Cumhurbaşkanı Recep Tayyip Erdoğan’ın “Zeytinlik Harekâtı’nda (Barack) Obama bizi aldattı” sözlerine tepki gösteren İyi Parti Genel Başkanı Meral Akşener, "Bu kadar aldanmak olur mu? İnsan biraz utanır. Apo aldattı, FETÖ aldattı, PKK aldattı, Obama da şimdi aldatmış. Putin bir ara aldattı. Merkel de aldattı. Aldatmayan adam yok. Aldatmayan kişi yok. Sonuç itibarı ile muhtarlarla yapılan konuşmada gördük ki, Obama da aldatmış. Şimdi Trump geldi. Trump'a 'reis' dediler. Yakın zamanda Trump da aldatacak. Siz nasıl bir ciddiyetsiz devlet yönetimine sahipsiniz” dedi.
Partisinin Bolu İl Başkanlığı binasının açılışı için kente giden Akşener, vatandaşlara seslendi. Türkiye’nin Suriye’nin kuzeybatısındaki Afrin bölgesinde düzenlediği Zeytin Dalı Harekâtı’nı sonuna kadar desteklediklerini ifade eden Akşener, "Ordumuz bir müdahale için Afrin'de. Biz Mehmetçiğimizin, şanlı ordumuzun elbette ki şüphesiz yanındayız, desteğiyiz. Cenab-ı Hak şehitlerimizi, Peygamberimize komşu kılsın. Allah, şehitlerimizin anne ve babalarına sabır versin. Kınalı kuzularımıza hiçbir zayiat vermeden, tırnaklarının ucu kırılmadan başarıyla, zaferle ülkemize geri dönmelerini nasip etsin” diye konuştu.

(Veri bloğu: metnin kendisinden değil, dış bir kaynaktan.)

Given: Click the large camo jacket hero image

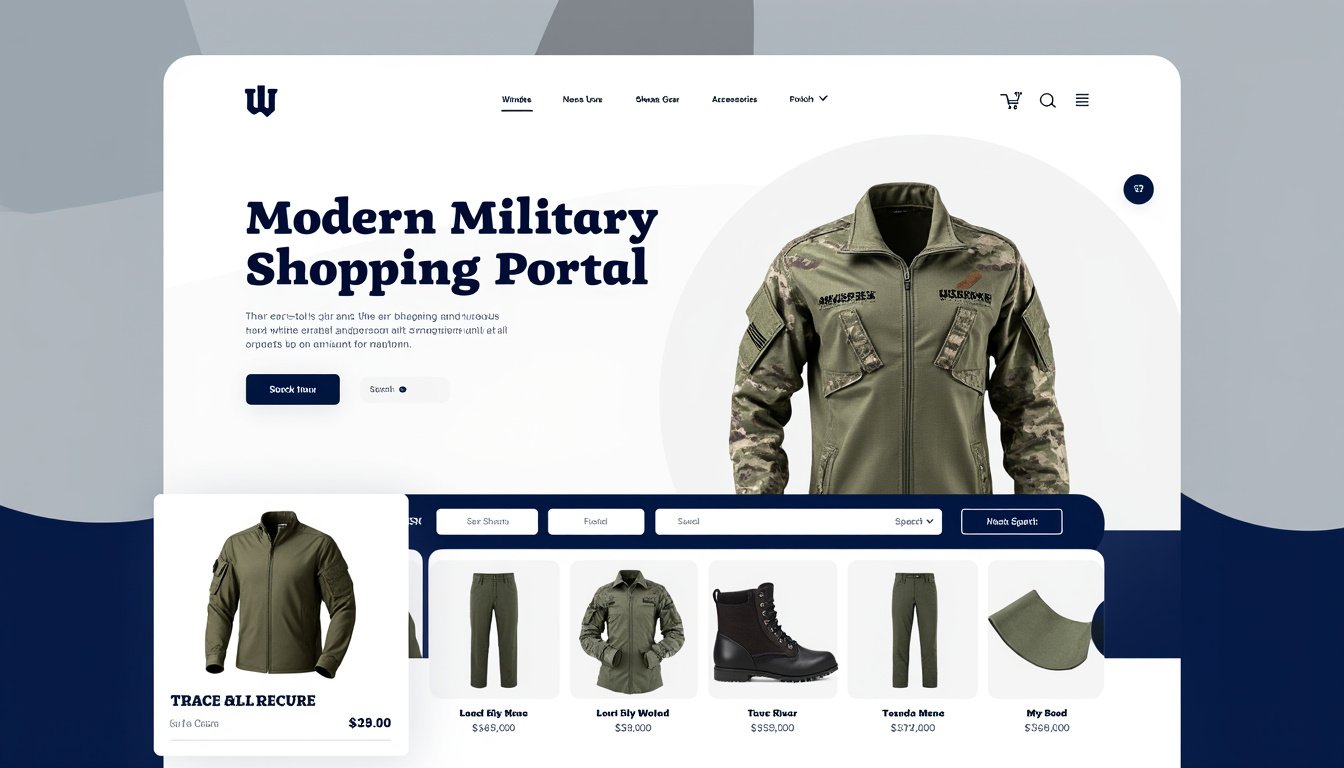Looking at the screenshot, I should [x=898, y=338].
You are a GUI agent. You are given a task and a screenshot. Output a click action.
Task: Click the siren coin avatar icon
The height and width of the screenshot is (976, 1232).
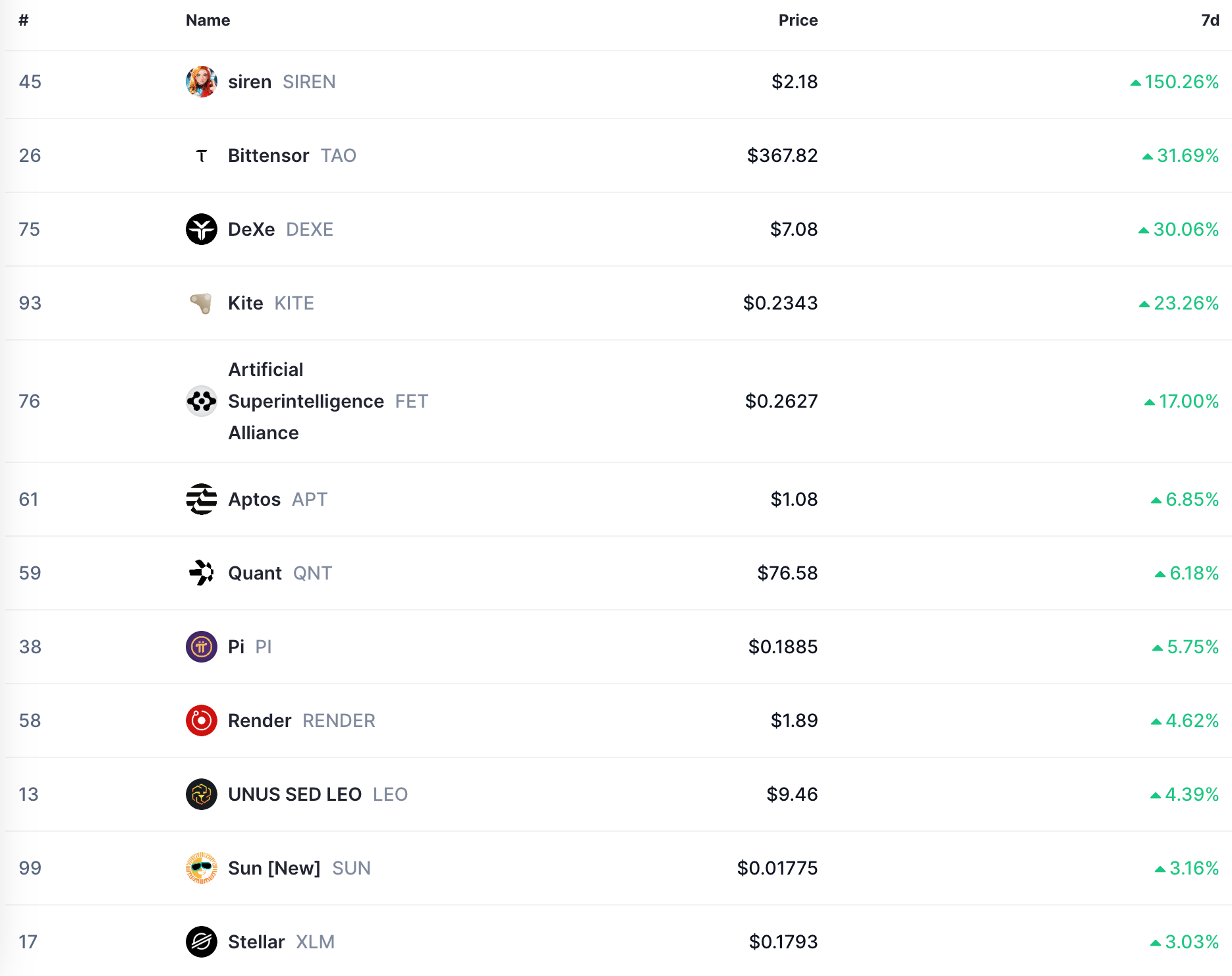202,82
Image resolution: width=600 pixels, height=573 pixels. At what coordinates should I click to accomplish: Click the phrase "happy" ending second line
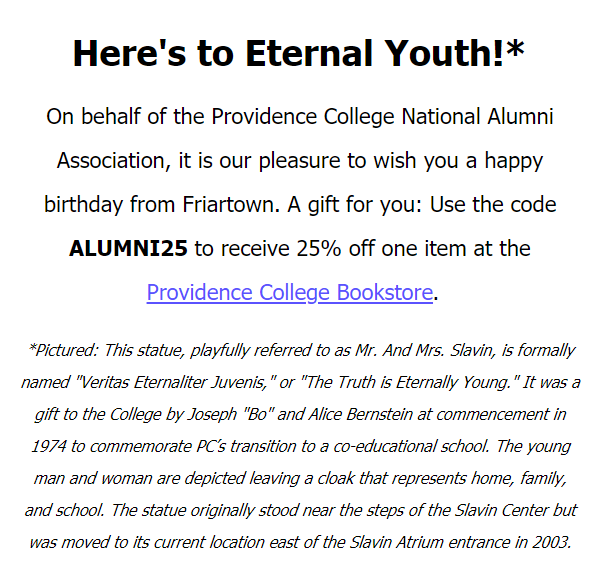click(x=514, y=161)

Dış politika konusunda hükümeti eleştiren İyi Parti Genel Başkanı, "Oraya bugün bu harekâtı yapmak zorunda kalmamızın sebebi sizsiniz. Bu kadar aldanmak olur mu? İnsan biraz utanır. Cumhurbaşkanısın, Ak Parti Genel Başkanısın, her şey oldun. Kanun Hükmünde Kararnameler ile kar lastiğine bile karar veriyorsun ama sürekli aldatılıyorsun. Apo aldattı, FETÖ aldattı, PKK aldattı, Obama da şimdi aldatmış. Putin bir ara aldattı. Merkel de aldattı. Aldatmayan adam yok. Aldatmayan kişi yok. Sonuç itibarı ile muhtarlarla yapılan konuşmada gördük ki, Obama da aldatmış. Şimdi Trump geldi. Trump'a 'reis' dediler. Yakın zamanda Trump da aldatacak. Siz nasıl bir ciddiyetsiz devlet yönetimine sahipsiniz” ifadelerini kullandı. Akşener’in konuşmasının satır başları şöyle:
"Geç kalınmış bir müdahaleyi şanlı ordumuz yerine getiriyor. Biz elbette bu harekâtın başarılı olması için ne gerekiyorsa yapmak durumundayız. Tüm siyasi farklılıklara rağmen milletimizin ordusuna yanında olduğumuzu göstermeliyiz. 15 Temmuz sonrasında milli beraberliğin sağlandığını, milletimizin her zor zamandaki gibi ferasetini koruyarak beraber olduğunu gördüğümüze göre, bizi yönetenlerin görevi, ergenler gibi, ergen tripleri gibi çemkirmek yerine bu milli beraberlik ruhunu yaşatmaktır. Dolayısı ile ordumuzun muzaffer olması için biz iktidara ne yapması gerektiğini söylemekle yükümlüyüz. Çünkü devleti yönetmek için ciddiyet, ehliyet ve samimiyet gerekiyor.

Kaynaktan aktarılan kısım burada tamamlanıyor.